The CPI (Consumer Price Index), the benchmark for measuring inflation, underreports the actual prices for necessities such as food and energy.  [See the e-ssay dated July 16, 2007 entitled “Back Door Inflation.”]  The current CPI is “inflation sans inflation.”  The U-3 unemployment figures underreport unemployment, whereas the U-6 figures are more accurate.  The reporters should report the U-6 figures.

Perhaps the government should simply state and the media could mindlessly repeat that there is no inflation and are no unemployed citizens while the economy is growing ten percent every year.  How much less true would these statements be than the current statistics?

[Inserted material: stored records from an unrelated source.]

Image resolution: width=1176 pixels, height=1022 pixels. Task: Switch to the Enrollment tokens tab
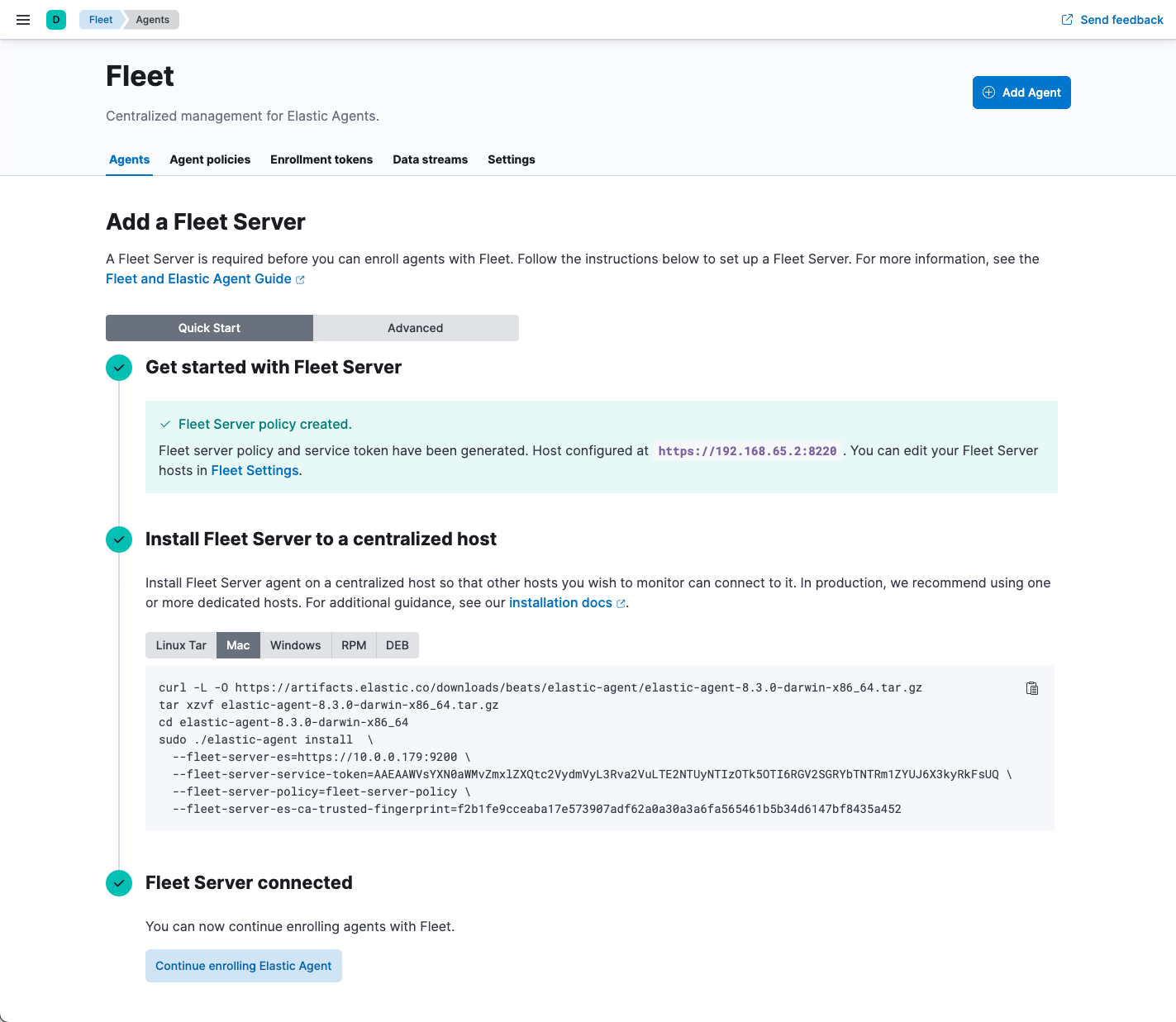(321, 159)
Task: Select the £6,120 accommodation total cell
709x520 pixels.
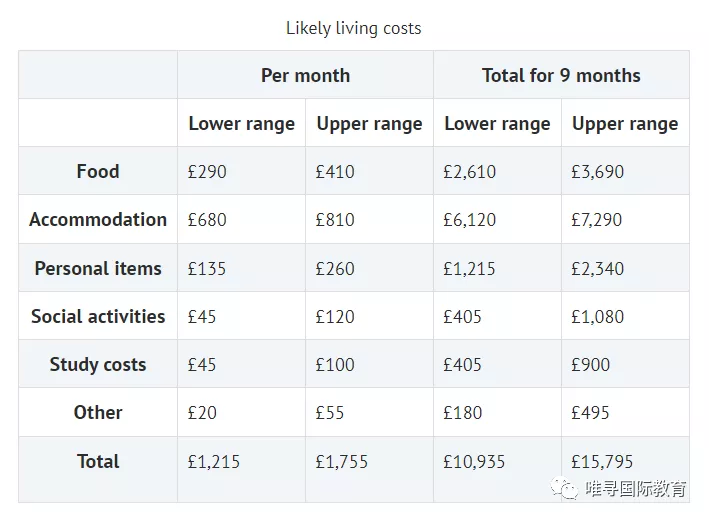Action: point(470,220)
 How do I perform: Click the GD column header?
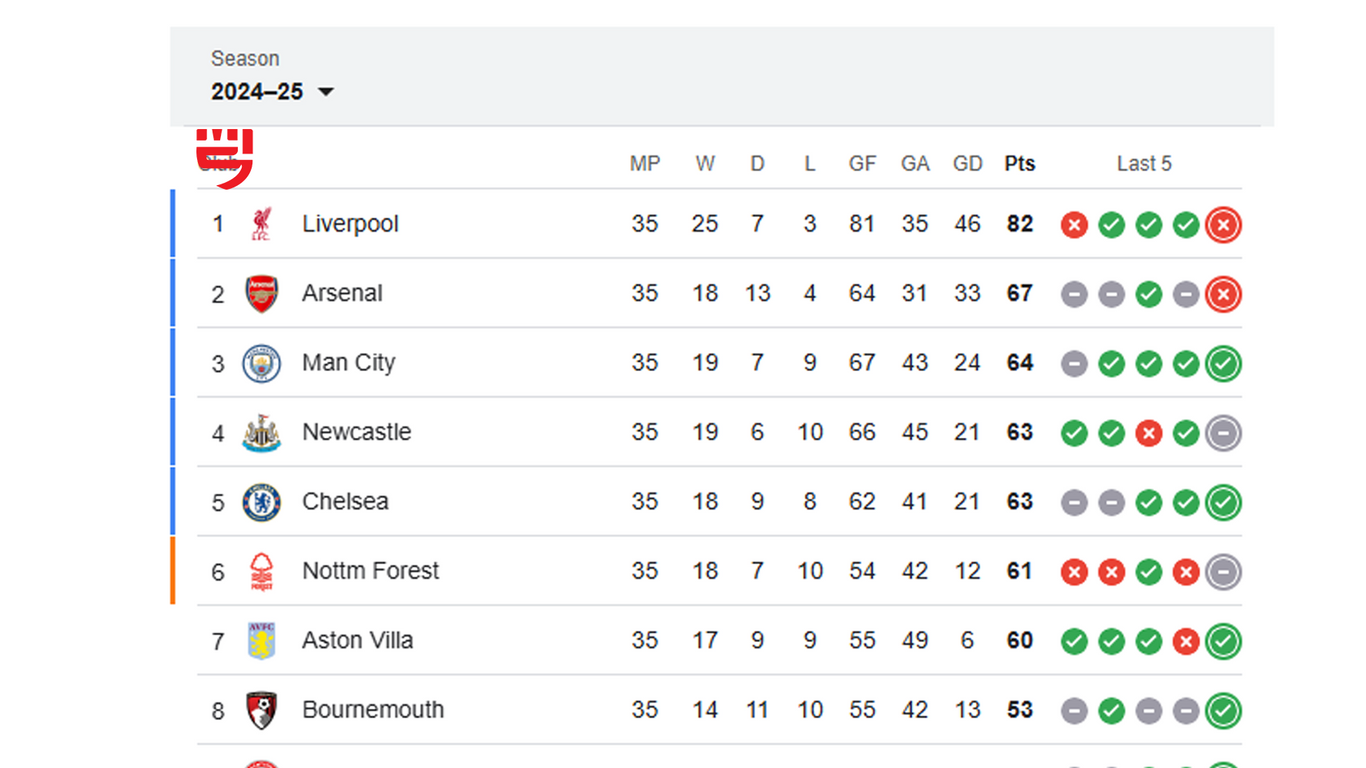pyautogui.click(x=967, y=164)
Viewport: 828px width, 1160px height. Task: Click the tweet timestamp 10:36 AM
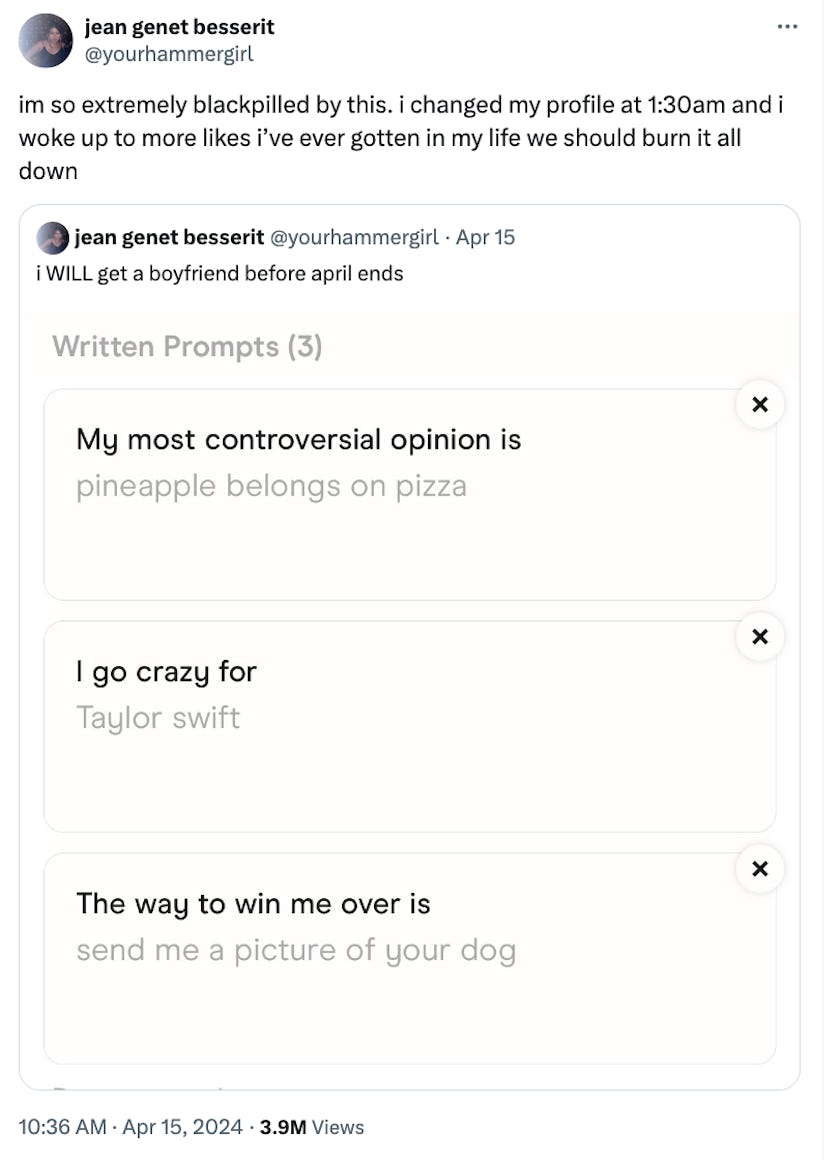[65, 1127]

“Transparency” is the rage in many disciplines today.  Presenting accurate information and revising all the past information to conform to consistent and reliable benchmarks across time is a positive and long overdue start.

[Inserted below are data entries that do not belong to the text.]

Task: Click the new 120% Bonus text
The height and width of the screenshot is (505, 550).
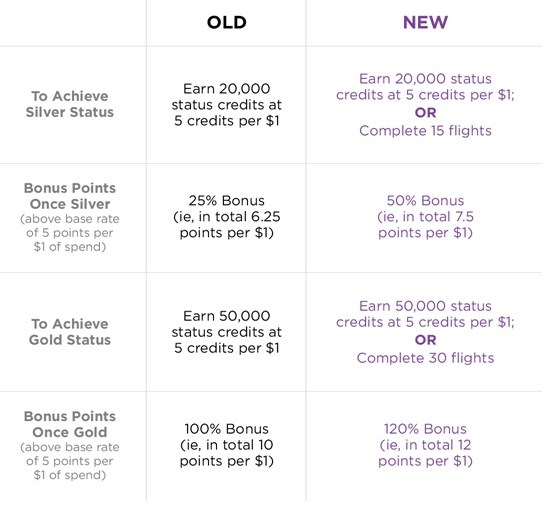Action: tap(425, 429)
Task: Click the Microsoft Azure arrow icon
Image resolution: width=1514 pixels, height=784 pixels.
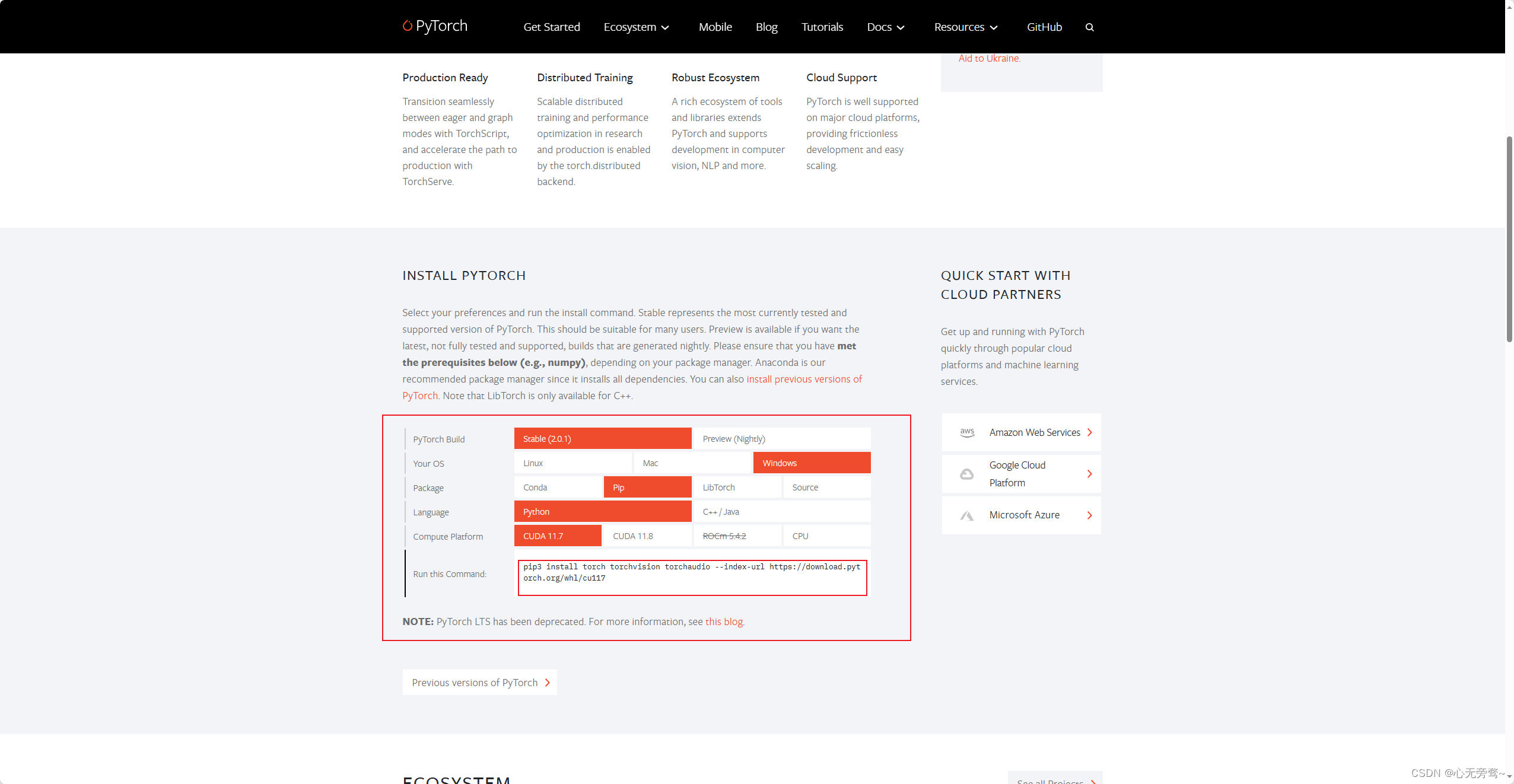Action: pos(1089,515)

See by John Williams and navigate from there.

Bumper stickers of the week:

73 percent of all statistics are made up on the fly.

Lies, Damn Lies, and Government Statistics.

Disraeli was 100 percent right.

U-6 Not U-3 Unemployment Figures.

[Mildred Loving, one of the plaintiffs who challenged the miscegenation law in Virginia, died today.  See the e-ssay dated March 14, 2005 entitled “’Strict Construction’ Strictly Construed.”]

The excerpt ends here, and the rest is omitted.